By Srinivas Prasad, Vice President – Security Practice, NTT Global Data Centers and Cloud Infrastructure, India
Information is of immense value in every industry – more so, if it involves intelligence and data about adversaries and techniques that can compromise your company’s defenses. This is especially important in today’s era, where there has been a surge of cyberattacks. Cyber criminals have been quick to exploit vulnerabilities using every possible virtual weapon at their disposal – from using ransomware to cryptomining to planning DDoS attacks to even using time tested phishing emails and social engineering based techniques to breach defenses.
Can these attacks be stopped or prevented? Many enterprises today are seeking to do that by taking advantage of threat intelligence services. Threat intelligence can provide contextual information like motivation, TTPs (Tactics, Techniques and Procedures) and tools used by adversaries. Defenders are increasingly relying on threat intelligence nowadays for early detection.
Threat intelligence constitutes analyzing data using intelligent platforms and processes to obtain valuable information about existing and emerging threats and is an extremely important component in a CISO and CIO’s arsenal for ensuring security.
According to Gartner, “Threat intelligence is evidence-based knowledge, including context, mechanisms, indicators, implications and actionable advice, about an existing or emerging menace or hazard to assets that can be used to inform decisions regarding the subject’s response to that menace or hazard”
Using data from threat intelligence, companies can fine tune their security processes to ensure early detection and prevention of attacks. It can help companies identify and prepare themselves in a better way by understanding the motive and TTPs of attackers and their capabilities. Organizations, can hence be proactive in establishing good security posture instead of being reactive against cyber-attacks.
The whole objective of a holistic threat intelligence service is to provide enterprises with actionable information that can proactively stop threats, contextualize information for the managed threat detection and response services team and enhance the company’s incident response capabilities to help quickly respond and resolve attacks.

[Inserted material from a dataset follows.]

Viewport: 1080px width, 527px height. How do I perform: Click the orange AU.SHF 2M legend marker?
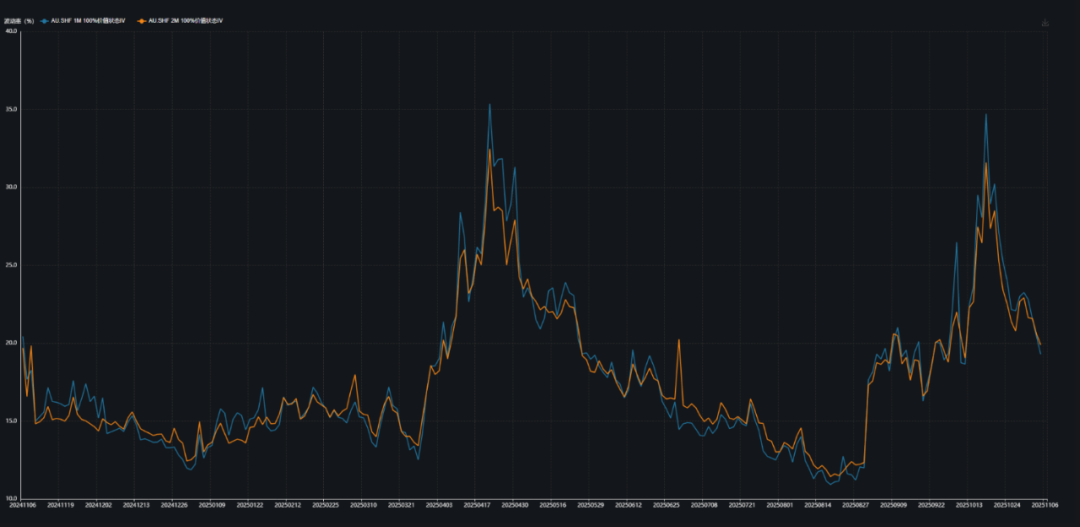141,20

Threat intelligence services provide Strategic, Tactical and Operational intelligence which help enterprises better understand emerging cyber threats, the key strategies of various threat actors, targets, campaigns, tactics, techniques, and procedures. This data can be used by enterprises to ensure appropriate countermeasures when under threat.

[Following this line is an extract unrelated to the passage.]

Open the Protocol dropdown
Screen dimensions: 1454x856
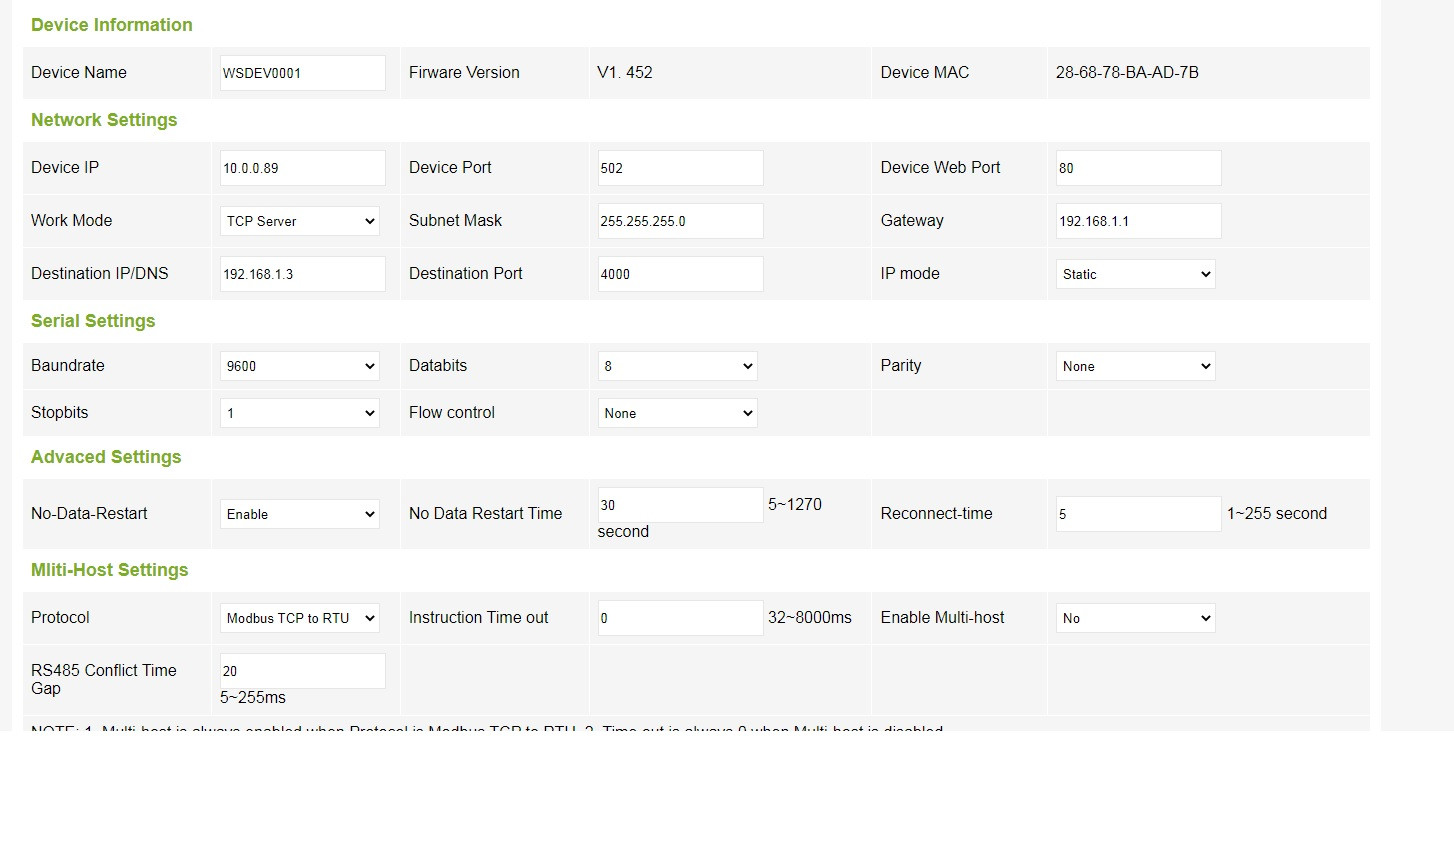click(299, 618)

Threat intelligence service typically is aggregated from multiple sources global & domestic and continuously aggregated at a centralized location. Insights from this data, is then used for early detections and correlations for recommended actions to be taken by the enterprise security team. Data is collected from multiple sources.
This includes but is not limited to:
• Nodes that collect data about suspicious behavior
• Incidents captured on MDR platforms and analyzed by incident responders
• Community forums and regulatory authorities
• Security Analyst community
• Social media platforms
• Dark Web platforms
• Vendor community that provide commercial feeds of threat intelligence data
Using threat intelligence for proactive threat monitoring
When enterprises get access to threat intelligence, they can use it at different stages of their enterprise security strategy. For example, APT related information can be used for understanding the tactics of threat actors and the tools and techniques they typically use. Information about indicators of compromise can be used to understand if an enterprise has been breached in any way. Information about techniques used by cyber criminals can be used to fine tune and customize the cyber security strategy. If a critical vulnerability is detected, an alert is immediately sent, which helps the team to plug any gaps and do the necessary upgrades. This helps the team to be ready for any threats and prepare the infrastructure accordingly. Additionally, data feeds about malicious URLs, illegal servers, malicious botnets and phishing URLs are constantly made available to enterprise security teams, which helps enterprises react quickly and effectively.
Similarly, intelligence on the source of the attack or past attack patterns or targets of attacks can be used to correlate attacks and to prevent future attacks. Insights from these attacks can be used to prevent incidents from happening in the first place. Enterprises can additionally use this information to proactively hunt for information about undetected attacks whose fingerprints can be buried in large volumes of log data. Threat intelligence platforms can help incident response teams respond accurately and more effectively, and give them the capability to prioritize the vulnerabilities that threat actors are more likely to target.
In summary, threat intelligence can give CIOs and CISOs with a real-time visibility of the latest threats, vulnerabilities and events, which can give these leaders the ability to respond to threats in a proactive manner.